Last week’s Lucy’s list meal plan featured a proper Sunday roast. Chicken with all the trimmings. Now it’s Monday and we’re back on the school run, back to work, back to housework, back to busy. I always buy a slightly bigger meat joint (not only chicken) precisely so that we have leftovers. It’s far cheaper to buy a whole chicken than packets of pre-butchered breast fillets or leg portions. A large chicken is easily enough to feed us (two adults, a child and a toddler) with loads leftover for another meal, provided they don’t become sandwiches at teatime and assuming they survive my husband’s late night fridge raid, for which I always make him suffer.
So the roast was eaten and I made The Husband do the dishes. Happy days. I had a packet of puff pastry (no one ever makes their own, do they?!) in the fridge ready for an easy Monday night pie. I also had some posh peas and parmentier spuds left from Saturday’s dinner. They all get chucked into the pie. And that’s the beauty of it! Whatever weird odds and ends you’ve got lurking in the fridge that you might otherwise have binned, can be cobbled together and reinvented as a whole new dish. Think of it as the Madonna of pies!
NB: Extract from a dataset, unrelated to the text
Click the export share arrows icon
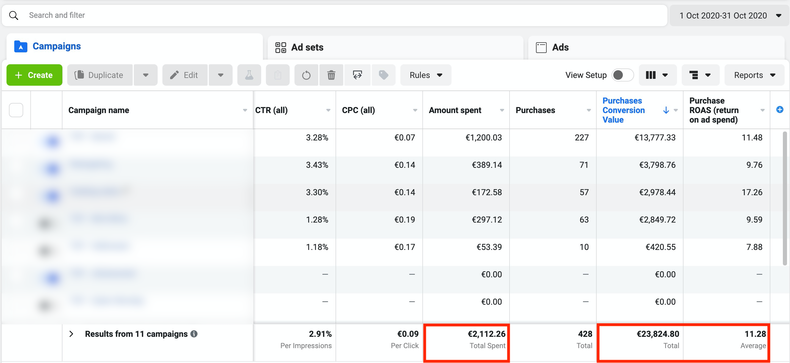The width and height of the screenshot is (790, 363). 357,75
Clearly, it’s a genius idea coz Jamie Oliver has featured the exact same thing in his latest book. He totally stole it from me, of course. I had this blog post planned three weeks ago. Gah! Pesky telly chefs! I did “borrow” one teeny weeny tip from him though; the lemon that I always put inside the roasting bird, was saved and the insides were scooped into the pie mix. It gives it all a bit of a lift and freshens it up.
I use a tin of soup as the base for the gravy. I know! Scandalous! I could’ve saved the chicken carcass and made stock. I could’ve made that stock into gravy. Yeah, I could have done that. If it wasn’t Monday night and I wasn’t totally knackered. So I cheated. So there. What of it?
Leftover chicken (preferably dark meat but anything will do)
Leftover potatoes and peas
Any other leftover veg 2 carrots, roughly diced
Handful of mushrooms, quartered
Tin of mushroom soup
1 tsp minced garlic
1 tsp dried thyme
Packet of ready-rolled puff pastry
1 beaten egg (for brushing on top)
Get your packet of pastry out of the fridge first and stick the oven on to pre-heat. Fry off your raw vegetables in a little oil with the garlic. I used carrots and mushrooms. Usually I’d use onion too but my posh peas already contain onion and celery.
While they are softening, pull your cooked chicken off the bone so it’s nicely shredded into bite-sized pieces.
Add this to the pan and thoroughly heat through. Add all your other leftovers – spuds, veggies, lemon – and the dried thyme.
When everything is sizzling, pour over your liquid whatever it might be, in this case mushroom soup. Leave it to simmer for a few minutes. Check the seasoning. The bonus of this dish is that most of the ingredients are already flavoured from the previous meal!
While this is heating through, unroll your pastry. If it’s too small for your pie dish, roll it out a little more on a floured surface.
Tip your pie filling into the dish.
The easiest way to get your pastry from the worktop to your dish is by rolling it onto your rolling pin, then rolling it off onto the dish.
Now, look. I’m not a professional. It’s not a pretty pie. Just do whatever you need to do to get the edges to stick down. I sort of scrunchy twisty pinched them (that’s the technical term, obviously). I lightly scored the top. Then I cut off the excess and used it to make extremely amateur leaves before giving it an egg wash. Ta da!
Stick it in the oven for 20-30 minutes or until it’s all crispy and brown.
And that’s it. An easy way to make an extra meal from bits and bobs. Thrifty, tasty and less waste.
NB This pie cannot be re-heated again but is pretty good cold.